Exercise data –
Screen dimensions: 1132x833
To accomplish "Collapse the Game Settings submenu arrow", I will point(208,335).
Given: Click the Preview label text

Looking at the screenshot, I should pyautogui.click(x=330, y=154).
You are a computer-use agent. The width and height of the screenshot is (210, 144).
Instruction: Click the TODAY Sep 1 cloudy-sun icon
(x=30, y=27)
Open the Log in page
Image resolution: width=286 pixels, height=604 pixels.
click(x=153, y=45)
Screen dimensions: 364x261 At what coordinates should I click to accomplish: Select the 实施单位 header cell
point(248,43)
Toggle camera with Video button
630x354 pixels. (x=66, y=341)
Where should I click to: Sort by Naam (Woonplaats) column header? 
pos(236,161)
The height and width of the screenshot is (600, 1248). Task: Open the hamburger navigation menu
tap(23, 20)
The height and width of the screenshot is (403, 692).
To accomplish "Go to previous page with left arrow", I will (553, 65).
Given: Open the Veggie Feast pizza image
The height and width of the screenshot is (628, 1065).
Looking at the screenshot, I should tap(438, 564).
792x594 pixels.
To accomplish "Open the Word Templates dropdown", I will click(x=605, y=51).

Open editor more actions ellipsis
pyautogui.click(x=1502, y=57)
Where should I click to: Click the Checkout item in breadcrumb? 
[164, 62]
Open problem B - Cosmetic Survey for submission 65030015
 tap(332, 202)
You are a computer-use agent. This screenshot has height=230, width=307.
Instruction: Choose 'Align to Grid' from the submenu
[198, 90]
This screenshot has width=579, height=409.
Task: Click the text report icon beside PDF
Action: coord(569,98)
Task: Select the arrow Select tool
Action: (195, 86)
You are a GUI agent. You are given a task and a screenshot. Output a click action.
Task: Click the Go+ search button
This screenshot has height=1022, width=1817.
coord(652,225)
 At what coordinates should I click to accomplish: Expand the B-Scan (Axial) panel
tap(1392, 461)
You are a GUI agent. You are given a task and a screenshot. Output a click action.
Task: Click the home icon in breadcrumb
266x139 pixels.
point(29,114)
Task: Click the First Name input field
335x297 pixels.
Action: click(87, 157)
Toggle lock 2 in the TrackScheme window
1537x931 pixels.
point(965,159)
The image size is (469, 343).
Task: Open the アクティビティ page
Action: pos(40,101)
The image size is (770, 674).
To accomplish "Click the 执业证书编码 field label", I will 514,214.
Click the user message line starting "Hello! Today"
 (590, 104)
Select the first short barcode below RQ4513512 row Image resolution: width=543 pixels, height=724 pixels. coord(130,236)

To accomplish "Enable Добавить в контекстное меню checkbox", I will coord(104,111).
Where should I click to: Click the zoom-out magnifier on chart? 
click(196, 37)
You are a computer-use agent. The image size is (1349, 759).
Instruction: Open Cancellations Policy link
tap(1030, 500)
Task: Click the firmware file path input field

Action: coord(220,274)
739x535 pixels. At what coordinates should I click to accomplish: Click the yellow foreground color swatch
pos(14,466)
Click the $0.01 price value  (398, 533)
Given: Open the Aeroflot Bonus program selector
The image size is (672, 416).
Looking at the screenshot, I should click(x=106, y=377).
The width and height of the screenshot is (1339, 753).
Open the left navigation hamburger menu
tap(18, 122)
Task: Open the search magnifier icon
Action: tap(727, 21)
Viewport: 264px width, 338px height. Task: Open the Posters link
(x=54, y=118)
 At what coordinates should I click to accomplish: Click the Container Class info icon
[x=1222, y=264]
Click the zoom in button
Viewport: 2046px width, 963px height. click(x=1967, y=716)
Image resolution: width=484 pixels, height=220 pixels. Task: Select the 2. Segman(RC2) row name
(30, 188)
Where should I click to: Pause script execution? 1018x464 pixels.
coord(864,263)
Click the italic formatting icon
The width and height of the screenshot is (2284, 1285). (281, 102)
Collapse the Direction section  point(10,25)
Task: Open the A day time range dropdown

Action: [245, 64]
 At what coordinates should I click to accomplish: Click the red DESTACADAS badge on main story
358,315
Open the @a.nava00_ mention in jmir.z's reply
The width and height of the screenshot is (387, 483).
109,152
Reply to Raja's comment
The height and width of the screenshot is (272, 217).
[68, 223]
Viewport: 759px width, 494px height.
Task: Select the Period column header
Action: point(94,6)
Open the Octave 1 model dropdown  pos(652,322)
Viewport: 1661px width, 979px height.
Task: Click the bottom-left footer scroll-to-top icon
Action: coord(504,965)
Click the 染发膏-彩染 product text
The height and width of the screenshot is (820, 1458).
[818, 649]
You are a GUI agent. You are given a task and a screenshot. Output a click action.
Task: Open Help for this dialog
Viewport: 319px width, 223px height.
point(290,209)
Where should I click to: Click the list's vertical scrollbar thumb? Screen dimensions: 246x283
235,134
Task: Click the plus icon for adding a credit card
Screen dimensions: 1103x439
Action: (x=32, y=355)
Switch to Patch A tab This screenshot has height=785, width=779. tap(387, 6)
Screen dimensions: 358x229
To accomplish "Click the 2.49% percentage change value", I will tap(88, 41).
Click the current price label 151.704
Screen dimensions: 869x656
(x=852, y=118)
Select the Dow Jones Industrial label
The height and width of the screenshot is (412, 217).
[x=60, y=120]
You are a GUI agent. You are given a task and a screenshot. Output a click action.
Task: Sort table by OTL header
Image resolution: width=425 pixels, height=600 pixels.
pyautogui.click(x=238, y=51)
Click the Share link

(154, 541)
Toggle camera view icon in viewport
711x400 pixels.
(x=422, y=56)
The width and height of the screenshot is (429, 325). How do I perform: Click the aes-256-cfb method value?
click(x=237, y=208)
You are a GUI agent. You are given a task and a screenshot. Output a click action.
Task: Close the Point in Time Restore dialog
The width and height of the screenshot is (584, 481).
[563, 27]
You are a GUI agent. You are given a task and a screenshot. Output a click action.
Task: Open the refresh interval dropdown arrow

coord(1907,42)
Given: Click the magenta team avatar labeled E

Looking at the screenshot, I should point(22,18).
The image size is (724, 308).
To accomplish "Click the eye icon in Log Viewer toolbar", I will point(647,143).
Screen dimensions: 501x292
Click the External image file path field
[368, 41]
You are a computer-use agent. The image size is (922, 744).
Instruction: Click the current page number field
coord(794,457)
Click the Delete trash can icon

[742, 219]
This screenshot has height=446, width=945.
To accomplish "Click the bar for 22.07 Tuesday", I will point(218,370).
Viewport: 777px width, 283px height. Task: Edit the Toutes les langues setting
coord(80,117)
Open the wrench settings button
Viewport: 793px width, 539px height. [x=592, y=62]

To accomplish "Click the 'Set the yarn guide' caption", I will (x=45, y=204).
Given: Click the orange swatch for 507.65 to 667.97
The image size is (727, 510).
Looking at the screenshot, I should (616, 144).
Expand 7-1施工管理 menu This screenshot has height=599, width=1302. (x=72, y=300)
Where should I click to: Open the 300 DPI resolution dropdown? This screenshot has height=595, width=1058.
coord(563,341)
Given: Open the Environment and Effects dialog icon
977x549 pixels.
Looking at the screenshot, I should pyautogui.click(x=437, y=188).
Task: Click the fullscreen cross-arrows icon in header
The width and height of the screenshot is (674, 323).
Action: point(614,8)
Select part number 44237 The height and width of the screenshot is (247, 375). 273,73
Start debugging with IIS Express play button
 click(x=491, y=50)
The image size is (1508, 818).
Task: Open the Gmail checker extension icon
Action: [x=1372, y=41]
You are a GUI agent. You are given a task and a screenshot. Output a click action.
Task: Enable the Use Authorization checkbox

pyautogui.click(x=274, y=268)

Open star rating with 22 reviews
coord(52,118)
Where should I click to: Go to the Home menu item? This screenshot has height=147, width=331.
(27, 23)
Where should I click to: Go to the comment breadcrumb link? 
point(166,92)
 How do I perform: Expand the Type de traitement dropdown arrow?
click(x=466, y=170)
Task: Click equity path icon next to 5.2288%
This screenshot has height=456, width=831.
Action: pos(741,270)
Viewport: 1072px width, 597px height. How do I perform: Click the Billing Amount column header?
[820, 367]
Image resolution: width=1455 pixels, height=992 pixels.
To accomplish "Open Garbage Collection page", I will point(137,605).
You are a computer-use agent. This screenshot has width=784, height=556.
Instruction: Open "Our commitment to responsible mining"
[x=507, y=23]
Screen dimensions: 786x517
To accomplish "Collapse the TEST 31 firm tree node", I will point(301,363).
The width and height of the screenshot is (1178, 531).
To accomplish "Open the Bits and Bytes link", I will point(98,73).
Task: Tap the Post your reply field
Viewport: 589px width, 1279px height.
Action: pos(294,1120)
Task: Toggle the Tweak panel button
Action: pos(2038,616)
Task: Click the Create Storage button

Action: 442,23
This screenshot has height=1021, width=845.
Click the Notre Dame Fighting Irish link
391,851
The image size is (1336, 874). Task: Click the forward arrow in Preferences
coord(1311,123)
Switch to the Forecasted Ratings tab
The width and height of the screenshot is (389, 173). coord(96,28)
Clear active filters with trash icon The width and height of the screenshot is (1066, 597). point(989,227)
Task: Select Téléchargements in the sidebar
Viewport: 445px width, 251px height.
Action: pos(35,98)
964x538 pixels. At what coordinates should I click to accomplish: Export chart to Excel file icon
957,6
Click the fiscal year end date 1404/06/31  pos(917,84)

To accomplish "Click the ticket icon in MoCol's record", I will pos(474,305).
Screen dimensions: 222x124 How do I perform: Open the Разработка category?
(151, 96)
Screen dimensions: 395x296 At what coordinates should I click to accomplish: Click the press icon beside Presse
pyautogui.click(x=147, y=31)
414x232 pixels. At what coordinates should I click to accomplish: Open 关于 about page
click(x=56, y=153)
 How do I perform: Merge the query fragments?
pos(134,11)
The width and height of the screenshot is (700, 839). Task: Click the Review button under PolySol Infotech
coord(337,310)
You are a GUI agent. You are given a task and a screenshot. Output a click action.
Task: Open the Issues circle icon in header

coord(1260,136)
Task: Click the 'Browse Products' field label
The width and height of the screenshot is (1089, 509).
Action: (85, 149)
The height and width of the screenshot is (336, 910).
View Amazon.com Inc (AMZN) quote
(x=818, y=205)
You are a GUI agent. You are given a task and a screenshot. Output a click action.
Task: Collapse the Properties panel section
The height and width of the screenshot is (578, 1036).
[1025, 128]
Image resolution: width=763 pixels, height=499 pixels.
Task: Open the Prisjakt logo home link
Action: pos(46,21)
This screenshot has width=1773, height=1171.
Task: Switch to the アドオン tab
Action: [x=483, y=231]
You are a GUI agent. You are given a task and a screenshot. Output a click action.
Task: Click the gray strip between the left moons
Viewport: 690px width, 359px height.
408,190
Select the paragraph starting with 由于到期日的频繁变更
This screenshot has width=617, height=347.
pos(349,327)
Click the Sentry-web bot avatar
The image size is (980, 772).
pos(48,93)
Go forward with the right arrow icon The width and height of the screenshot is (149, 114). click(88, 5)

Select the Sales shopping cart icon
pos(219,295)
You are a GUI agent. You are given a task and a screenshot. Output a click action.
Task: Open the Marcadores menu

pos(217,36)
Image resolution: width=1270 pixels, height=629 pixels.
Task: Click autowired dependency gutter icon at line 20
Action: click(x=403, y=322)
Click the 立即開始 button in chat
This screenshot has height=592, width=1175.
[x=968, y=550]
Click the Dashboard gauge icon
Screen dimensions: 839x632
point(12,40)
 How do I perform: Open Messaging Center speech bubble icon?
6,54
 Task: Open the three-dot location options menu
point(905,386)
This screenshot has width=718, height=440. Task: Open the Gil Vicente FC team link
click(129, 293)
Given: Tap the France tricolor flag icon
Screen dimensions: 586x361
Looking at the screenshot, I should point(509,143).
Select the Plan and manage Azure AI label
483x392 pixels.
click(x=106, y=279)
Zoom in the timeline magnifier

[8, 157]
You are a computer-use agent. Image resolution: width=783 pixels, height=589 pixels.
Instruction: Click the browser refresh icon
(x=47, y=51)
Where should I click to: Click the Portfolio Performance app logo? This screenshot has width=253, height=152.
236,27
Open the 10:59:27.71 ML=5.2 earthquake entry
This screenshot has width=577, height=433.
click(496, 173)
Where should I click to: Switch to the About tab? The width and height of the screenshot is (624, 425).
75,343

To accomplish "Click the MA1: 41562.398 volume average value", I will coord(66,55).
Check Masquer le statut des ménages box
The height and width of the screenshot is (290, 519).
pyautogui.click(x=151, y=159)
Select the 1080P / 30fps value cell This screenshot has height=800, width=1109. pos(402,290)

Requirements –
Give everything from the line containing "Click the user" down to the line containing "[x=1222, y=264]" as a JSON list of strings, one string per line and no blank lines.

Reply –
[
  "Click the user message line starting \"Hello! Today\"",
  " (590, 104)",
  "Select the first short barcode below RQ4513512 row Image resolution: width=543 pixels, height=724 pixels. coord(130,236)",
  "To accomplish \"Enable Добавить в контекстное меню checkbox\", I will coord(104,111).",
  "Where should I click to: Click the zoom-out magnifier on chart? ",
  "click(196, 37)",
  "You are a computer-use agent. The image size is (1349, 759).",
  "Instruction: Open Cancellations Policy link",
  "tap(1030, 500)",
  "Task: Click the firmware file path input field",
  "Action: coord(220,274)",
  "739x535 pixels. At what coordinates should I click to accomplish: Click the yellow foreground color swatch",
  "pos(14,466)",
  "Click the $0.01 price value  (398, 533)",
  "Given: Open the Aeroflot Bonus program selector",
  "The image size is (672, 416).",
  "Looking at the screenshot, I should click(x=106, y=377).",
  "The width and height of the screenshot is (1339, 753).",
  "Open the left navigation hamburger menu",
  "tap(18, 122)",
  "Task: Open the search magnifier icon",
  "Action: tap(727, 21)",
  "Viewport: 264px width, 338px height. Task: Open the Posters link",
  "(x=54, y=118)",
  " At what coordinates should I click to accomplish: Click the Container Class info icon",
  "[x=1222, y=264]"
]